## Exercise set
1. According to the 52 list passage, during which dates does the writer plan to go without sugar in smoothies or oatmeal?
2. Using the 52 list passage, explain why the writer wants to practice blow drying their own hair about once per week.

## Supplied passage
The aim of the 52 list are to set down a “to-do” list of sorts in order that 
I don’t get overwhelmed by everything I’ve ever wanted to do (and therefore never do anything); 
and to weed out things I don’t actually want to do with my life (as in, if I don’t do it at the end of 2017, I have to decide if I want to put it on next year’s list or just admit I’ll never do it). 
Here it goes--
1. Learn to poach eggs - perfecting them is an ongoing process, but I have the basic technique down; follow the saga on Twitter
2. No sugar in smoothies or oatmeal for two weeks - January 23-February 5. My plan is to maintain sugar free smoothies, but some oatmeal just needs sugar, okay?
3. Practice blow drying my own hair approximately once per week. Despite how little I do it, I really do enjoy wearing my hair straight once in a while. Typically, I have it dried straight at the salon after a haircut. I’m far too clumsy and impatient to do it myself. But, this year, I want to practice so that just maybe I can do more things with my hair than letting it air dry and throwing it up in a bun when I get tired of it falling in my face. 
4. Try Penzeys Spices.  It was everything. 
5. Day trip to Yellow Springs, OH.
6. Visit Old Schoolhouse Winery in Eaton, OH.
7. Visit Hanover Winery in Hamilton, OH. It may be the best kept secret in Butler County.

## Information supplied
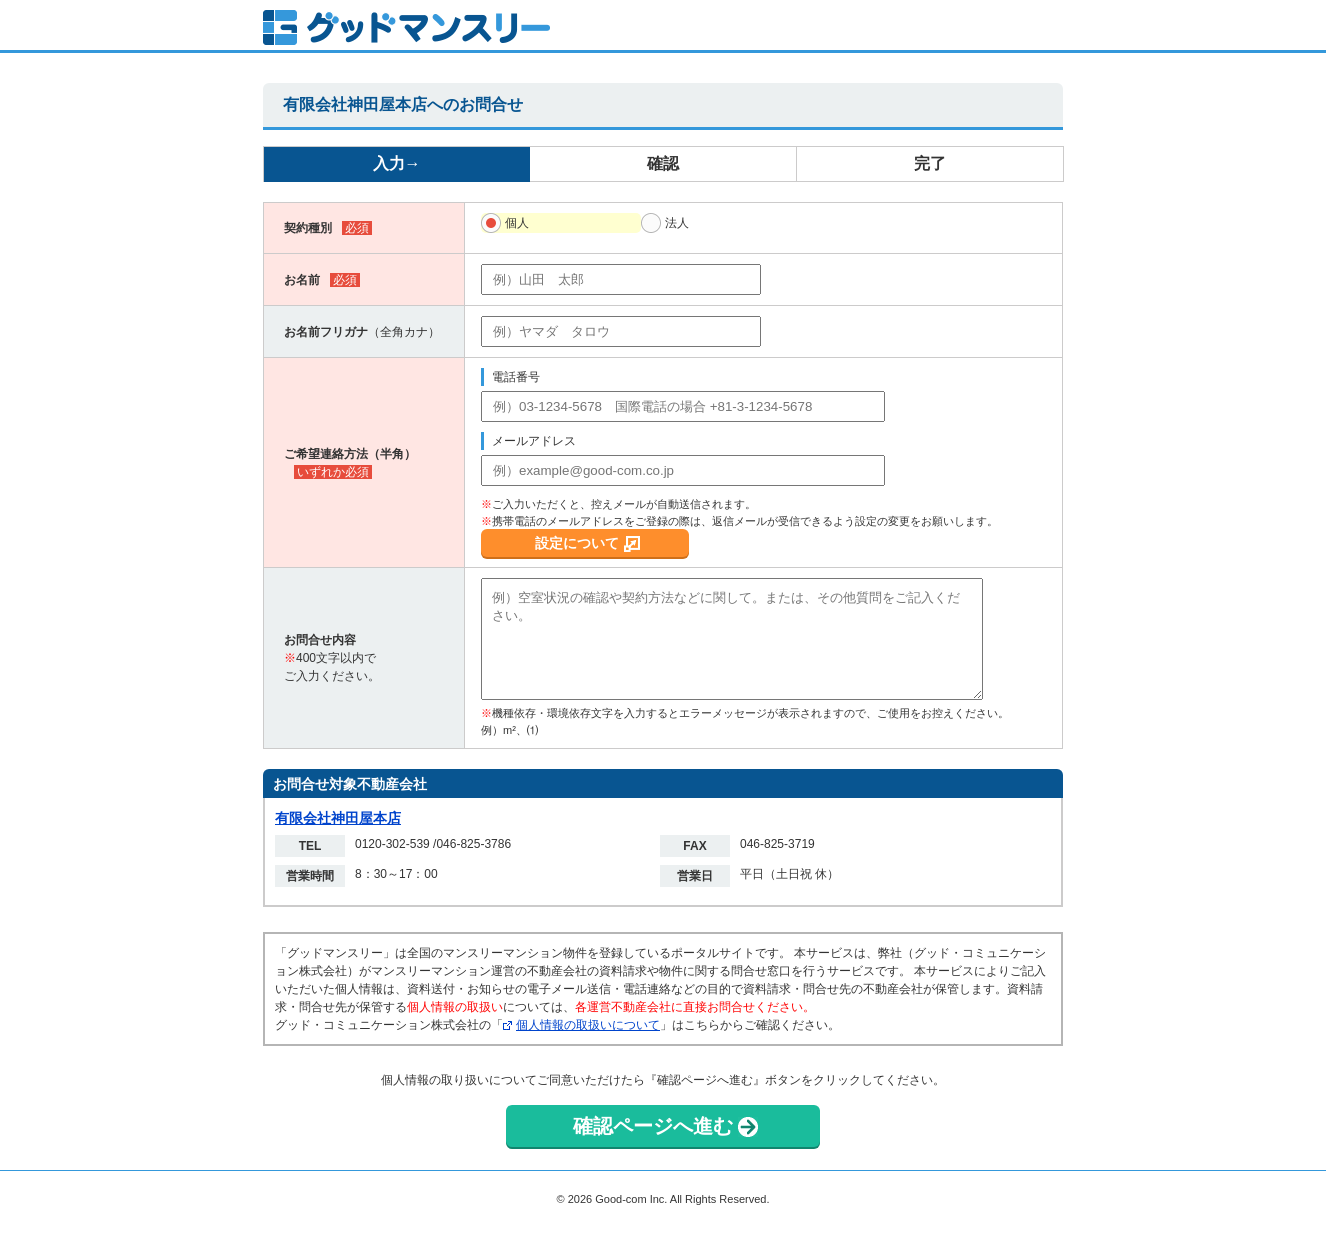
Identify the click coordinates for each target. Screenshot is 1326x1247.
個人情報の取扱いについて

## Results by task
1. From January 23 to February 5.

2. The writer wants to be able to do more with their hair than let it air dry and put it up in a bun when it falls in their face. They enjoy wearing it straight now and then but usually have it dried at the salon, because they consider themselves too clumsy and impatient to do it themselves.